I find myself at the rock bottom of despair — thinking about a dead friend who considered his friends to be the most precious things on Earth and who I neglected; and the other friend, the one who I did everything I could for regardless of me meaning nothing to him and him treating me disrespectfully. I lost both.
Life is short. Why waste time on people that don't care about you? Why keep trying?
I'm sitting here, in my drunken stupor, searching for reasons and explanations to rationalize the choices I have made in my past. Reasons for why I abandoned my friend when he needed me the most. Reasons why I wasn't there when he was dying.
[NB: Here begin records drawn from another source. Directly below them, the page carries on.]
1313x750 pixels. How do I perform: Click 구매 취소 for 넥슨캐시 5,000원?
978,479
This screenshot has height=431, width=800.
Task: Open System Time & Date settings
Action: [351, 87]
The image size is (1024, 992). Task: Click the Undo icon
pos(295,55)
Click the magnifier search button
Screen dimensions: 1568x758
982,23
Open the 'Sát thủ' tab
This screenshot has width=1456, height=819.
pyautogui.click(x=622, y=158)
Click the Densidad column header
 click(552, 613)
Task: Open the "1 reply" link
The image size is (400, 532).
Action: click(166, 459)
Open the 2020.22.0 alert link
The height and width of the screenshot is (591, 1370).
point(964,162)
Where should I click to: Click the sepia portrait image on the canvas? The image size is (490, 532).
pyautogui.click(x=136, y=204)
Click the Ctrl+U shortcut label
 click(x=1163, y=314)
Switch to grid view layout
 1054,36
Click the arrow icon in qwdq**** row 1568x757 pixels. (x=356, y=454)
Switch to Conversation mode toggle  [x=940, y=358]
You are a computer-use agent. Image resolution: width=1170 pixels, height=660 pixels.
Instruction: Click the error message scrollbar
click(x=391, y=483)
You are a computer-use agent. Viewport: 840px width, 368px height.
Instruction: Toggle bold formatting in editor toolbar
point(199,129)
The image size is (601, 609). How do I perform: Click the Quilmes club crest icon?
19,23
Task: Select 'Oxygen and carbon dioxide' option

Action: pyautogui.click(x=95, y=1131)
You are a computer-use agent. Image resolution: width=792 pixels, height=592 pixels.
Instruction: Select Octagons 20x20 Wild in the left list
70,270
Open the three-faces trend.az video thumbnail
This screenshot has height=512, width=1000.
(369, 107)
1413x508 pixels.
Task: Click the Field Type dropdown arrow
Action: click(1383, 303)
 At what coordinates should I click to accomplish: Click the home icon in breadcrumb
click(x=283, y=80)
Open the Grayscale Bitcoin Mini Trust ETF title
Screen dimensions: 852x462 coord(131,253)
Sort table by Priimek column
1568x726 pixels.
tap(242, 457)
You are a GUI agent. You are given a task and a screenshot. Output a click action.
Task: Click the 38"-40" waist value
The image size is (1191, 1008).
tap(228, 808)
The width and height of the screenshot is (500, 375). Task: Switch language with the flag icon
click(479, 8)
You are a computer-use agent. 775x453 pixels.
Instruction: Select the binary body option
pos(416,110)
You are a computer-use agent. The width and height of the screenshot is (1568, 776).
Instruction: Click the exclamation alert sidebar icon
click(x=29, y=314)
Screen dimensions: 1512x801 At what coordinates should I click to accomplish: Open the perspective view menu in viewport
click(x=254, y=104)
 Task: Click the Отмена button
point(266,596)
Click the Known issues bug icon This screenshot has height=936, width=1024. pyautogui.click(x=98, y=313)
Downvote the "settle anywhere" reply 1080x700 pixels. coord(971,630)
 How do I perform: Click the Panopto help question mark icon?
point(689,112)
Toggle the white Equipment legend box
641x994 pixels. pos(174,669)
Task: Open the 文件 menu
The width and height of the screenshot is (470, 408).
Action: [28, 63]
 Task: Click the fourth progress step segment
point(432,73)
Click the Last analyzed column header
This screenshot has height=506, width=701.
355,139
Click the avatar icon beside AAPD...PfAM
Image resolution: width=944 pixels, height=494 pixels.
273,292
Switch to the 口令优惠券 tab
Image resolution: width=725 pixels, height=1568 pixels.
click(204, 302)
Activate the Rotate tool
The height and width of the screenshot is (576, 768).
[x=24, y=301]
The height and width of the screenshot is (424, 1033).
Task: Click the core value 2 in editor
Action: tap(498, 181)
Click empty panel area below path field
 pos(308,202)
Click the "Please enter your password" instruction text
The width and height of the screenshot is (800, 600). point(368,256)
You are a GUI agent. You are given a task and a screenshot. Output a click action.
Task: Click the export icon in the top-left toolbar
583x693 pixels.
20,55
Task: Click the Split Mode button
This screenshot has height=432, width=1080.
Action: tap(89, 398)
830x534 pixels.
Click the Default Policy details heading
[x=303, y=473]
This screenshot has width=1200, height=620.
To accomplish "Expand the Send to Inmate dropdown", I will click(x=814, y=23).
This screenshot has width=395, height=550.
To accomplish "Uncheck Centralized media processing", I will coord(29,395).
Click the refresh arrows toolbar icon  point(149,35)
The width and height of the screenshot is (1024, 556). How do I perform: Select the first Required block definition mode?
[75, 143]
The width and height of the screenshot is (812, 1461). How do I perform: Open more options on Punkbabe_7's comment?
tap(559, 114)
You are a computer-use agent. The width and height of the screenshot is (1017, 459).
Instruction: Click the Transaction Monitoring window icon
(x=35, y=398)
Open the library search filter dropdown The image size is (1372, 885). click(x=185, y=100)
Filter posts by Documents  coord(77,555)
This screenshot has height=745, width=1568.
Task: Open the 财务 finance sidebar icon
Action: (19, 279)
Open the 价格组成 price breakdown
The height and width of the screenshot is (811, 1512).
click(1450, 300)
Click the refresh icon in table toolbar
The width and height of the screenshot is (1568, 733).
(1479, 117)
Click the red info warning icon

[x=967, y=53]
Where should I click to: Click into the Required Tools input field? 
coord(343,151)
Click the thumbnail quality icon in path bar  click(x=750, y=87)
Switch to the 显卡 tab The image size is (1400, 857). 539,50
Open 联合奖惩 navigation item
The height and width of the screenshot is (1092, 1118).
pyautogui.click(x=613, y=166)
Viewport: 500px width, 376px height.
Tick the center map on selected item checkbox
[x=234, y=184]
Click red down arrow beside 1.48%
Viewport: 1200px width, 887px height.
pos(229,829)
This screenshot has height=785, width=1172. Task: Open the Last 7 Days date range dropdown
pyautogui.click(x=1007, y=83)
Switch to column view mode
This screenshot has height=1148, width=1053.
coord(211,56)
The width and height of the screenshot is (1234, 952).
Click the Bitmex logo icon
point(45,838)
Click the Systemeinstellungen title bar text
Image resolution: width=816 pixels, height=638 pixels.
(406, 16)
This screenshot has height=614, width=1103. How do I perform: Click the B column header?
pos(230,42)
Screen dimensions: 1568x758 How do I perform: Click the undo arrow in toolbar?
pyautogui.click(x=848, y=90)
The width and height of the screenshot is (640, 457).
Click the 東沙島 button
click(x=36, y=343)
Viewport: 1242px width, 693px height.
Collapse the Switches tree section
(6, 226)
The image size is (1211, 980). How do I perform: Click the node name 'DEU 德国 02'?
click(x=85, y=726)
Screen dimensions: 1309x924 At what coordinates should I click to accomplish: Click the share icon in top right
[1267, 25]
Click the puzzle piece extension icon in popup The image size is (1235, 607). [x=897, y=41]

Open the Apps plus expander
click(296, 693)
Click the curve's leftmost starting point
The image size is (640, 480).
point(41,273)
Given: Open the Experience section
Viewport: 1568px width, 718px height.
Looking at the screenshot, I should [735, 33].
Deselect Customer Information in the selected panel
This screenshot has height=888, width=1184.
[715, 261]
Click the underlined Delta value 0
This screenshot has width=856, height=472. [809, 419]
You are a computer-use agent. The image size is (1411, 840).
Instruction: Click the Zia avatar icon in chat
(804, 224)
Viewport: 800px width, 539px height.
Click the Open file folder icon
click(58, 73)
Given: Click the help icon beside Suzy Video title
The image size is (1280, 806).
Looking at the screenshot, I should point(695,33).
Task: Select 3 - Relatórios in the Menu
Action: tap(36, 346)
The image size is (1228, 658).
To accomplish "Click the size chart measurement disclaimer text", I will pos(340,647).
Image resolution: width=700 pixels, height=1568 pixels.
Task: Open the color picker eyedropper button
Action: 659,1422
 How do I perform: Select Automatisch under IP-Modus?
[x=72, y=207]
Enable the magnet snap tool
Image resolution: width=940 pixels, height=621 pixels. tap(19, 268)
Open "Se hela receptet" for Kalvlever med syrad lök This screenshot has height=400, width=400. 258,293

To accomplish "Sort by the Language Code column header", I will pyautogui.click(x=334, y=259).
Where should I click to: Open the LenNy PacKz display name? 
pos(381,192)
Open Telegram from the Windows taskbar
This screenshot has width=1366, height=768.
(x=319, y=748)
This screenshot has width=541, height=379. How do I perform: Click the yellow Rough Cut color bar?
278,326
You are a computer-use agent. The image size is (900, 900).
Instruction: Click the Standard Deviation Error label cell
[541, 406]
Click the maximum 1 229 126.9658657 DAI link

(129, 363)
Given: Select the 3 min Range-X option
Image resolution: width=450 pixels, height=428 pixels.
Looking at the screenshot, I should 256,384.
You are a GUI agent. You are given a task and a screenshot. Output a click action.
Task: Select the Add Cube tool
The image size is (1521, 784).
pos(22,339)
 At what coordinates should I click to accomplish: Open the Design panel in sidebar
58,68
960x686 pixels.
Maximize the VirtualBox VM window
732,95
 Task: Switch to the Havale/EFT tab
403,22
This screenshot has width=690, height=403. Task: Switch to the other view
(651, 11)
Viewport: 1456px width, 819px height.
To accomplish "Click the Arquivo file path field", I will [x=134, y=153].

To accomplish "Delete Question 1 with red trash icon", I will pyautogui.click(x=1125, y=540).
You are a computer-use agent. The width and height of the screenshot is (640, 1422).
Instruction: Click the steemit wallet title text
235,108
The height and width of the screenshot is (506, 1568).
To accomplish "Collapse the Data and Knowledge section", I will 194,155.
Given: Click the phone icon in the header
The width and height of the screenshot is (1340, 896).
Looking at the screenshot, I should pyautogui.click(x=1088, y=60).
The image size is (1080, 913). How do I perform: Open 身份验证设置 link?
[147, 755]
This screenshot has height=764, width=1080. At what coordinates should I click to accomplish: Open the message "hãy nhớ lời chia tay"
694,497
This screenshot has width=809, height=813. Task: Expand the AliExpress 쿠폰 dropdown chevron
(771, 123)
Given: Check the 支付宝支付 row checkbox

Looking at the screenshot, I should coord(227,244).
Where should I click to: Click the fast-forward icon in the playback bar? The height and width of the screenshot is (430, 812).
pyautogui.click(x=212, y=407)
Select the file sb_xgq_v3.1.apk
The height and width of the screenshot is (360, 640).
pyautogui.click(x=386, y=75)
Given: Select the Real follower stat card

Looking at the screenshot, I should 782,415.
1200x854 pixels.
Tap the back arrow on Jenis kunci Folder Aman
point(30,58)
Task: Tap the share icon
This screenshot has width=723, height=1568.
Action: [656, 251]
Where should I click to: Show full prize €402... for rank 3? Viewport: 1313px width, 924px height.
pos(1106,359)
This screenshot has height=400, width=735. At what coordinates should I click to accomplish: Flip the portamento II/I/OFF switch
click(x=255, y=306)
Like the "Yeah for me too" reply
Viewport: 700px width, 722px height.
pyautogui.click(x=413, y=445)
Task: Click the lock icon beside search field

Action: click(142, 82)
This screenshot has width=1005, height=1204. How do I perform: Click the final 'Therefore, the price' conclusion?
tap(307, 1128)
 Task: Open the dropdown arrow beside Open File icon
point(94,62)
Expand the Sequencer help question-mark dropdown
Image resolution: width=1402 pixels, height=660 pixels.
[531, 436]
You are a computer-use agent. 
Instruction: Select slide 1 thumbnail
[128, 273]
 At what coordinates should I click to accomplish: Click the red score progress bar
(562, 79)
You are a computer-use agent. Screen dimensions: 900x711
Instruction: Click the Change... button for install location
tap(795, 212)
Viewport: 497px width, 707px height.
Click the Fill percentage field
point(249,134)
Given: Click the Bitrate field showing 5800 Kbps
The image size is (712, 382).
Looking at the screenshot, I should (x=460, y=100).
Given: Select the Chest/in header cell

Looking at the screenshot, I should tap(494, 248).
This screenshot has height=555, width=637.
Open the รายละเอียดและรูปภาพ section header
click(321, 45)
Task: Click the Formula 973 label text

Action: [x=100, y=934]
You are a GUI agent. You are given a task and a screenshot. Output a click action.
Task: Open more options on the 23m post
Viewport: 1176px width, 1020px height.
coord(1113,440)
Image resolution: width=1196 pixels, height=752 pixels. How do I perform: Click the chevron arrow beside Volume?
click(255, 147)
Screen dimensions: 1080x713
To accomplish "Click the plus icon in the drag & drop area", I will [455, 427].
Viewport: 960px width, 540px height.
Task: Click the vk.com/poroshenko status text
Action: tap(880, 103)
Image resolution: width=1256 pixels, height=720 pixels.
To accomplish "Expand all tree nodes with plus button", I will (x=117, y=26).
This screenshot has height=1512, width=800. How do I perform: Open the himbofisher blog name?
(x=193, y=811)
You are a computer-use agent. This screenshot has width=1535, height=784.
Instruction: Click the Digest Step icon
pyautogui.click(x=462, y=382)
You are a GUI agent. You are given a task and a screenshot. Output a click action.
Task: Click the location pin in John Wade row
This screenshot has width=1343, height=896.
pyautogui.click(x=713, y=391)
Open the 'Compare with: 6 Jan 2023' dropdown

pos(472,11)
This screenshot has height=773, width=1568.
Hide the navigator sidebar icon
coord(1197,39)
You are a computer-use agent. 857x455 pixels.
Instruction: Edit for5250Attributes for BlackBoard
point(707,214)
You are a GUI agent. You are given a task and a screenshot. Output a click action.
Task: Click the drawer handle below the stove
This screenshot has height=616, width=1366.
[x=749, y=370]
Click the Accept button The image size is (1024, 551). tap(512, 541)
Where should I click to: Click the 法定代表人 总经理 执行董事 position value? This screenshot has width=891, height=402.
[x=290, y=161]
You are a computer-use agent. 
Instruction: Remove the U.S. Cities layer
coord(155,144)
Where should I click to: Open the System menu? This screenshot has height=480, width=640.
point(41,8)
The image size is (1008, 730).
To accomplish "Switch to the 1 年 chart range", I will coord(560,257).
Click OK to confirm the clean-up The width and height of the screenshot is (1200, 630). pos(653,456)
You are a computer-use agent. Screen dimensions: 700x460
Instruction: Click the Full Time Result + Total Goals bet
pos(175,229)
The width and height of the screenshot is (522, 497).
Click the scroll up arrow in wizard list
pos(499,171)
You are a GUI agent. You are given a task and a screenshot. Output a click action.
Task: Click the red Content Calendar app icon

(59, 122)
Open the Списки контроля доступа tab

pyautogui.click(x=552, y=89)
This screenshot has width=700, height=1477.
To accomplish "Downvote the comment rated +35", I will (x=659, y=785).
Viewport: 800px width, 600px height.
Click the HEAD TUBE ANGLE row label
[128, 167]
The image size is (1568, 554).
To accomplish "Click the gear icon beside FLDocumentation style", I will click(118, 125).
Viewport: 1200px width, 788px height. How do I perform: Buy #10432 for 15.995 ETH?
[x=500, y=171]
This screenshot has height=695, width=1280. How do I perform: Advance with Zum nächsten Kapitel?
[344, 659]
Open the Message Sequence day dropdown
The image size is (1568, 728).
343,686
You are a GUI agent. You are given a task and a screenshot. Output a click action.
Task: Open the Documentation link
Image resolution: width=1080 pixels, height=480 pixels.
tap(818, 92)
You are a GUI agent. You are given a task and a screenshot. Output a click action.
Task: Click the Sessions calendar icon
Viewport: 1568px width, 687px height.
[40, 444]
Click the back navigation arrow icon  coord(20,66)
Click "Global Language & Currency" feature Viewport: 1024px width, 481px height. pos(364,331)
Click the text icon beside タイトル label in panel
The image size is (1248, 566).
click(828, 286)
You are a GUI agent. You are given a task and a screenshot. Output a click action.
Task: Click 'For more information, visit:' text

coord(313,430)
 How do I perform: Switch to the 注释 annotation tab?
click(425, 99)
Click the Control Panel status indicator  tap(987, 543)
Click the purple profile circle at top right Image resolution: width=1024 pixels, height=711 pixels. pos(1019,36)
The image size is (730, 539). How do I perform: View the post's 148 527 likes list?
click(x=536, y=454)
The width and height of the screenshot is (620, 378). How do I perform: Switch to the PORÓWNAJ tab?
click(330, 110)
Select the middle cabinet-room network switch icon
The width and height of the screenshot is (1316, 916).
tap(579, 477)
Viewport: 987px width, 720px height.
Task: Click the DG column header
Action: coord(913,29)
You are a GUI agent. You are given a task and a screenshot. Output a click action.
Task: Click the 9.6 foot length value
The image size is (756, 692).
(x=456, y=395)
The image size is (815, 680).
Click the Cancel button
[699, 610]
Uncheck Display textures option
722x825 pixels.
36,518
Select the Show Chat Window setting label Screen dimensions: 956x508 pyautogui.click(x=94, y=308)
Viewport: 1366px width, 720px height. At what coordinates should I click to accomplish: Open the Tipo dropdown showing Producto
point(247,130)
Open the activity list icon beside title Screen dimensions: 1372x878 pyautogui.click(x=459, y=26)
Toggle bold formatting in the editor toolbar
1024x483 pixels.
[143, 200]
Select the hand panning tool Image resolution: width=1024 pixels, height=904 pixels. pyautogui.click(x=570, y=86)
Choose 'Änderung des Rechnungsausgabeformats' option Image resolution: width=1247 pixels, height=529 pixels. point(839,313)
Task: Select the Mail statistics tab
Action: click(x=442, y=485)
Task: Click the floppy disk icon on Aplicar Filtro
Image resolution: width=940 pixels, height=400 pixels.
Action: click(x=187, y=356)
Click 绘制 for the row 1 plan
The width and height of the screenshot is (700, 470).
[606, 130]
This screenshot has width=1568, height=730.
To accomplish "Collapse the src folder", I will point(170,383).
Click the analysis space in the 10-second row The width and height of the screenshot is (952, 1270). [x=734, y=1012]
Explanations that would somehow make the other friend forgive me so that he would come back into my life...just to let me know, that all the time I had spent on him was not wasted, and that, in some way, he really did care about me.
It's all nonsense really. The truth is that I was a bad friend who spent the last couple of years chasing a prick (mind the language, but there is no other word that would describe him better). So instead, I am going to think up reasons to forgive myself; and the first reason is that I have learned from my mistakes. Now if only I had the ability to know who is worth my time...Sigh.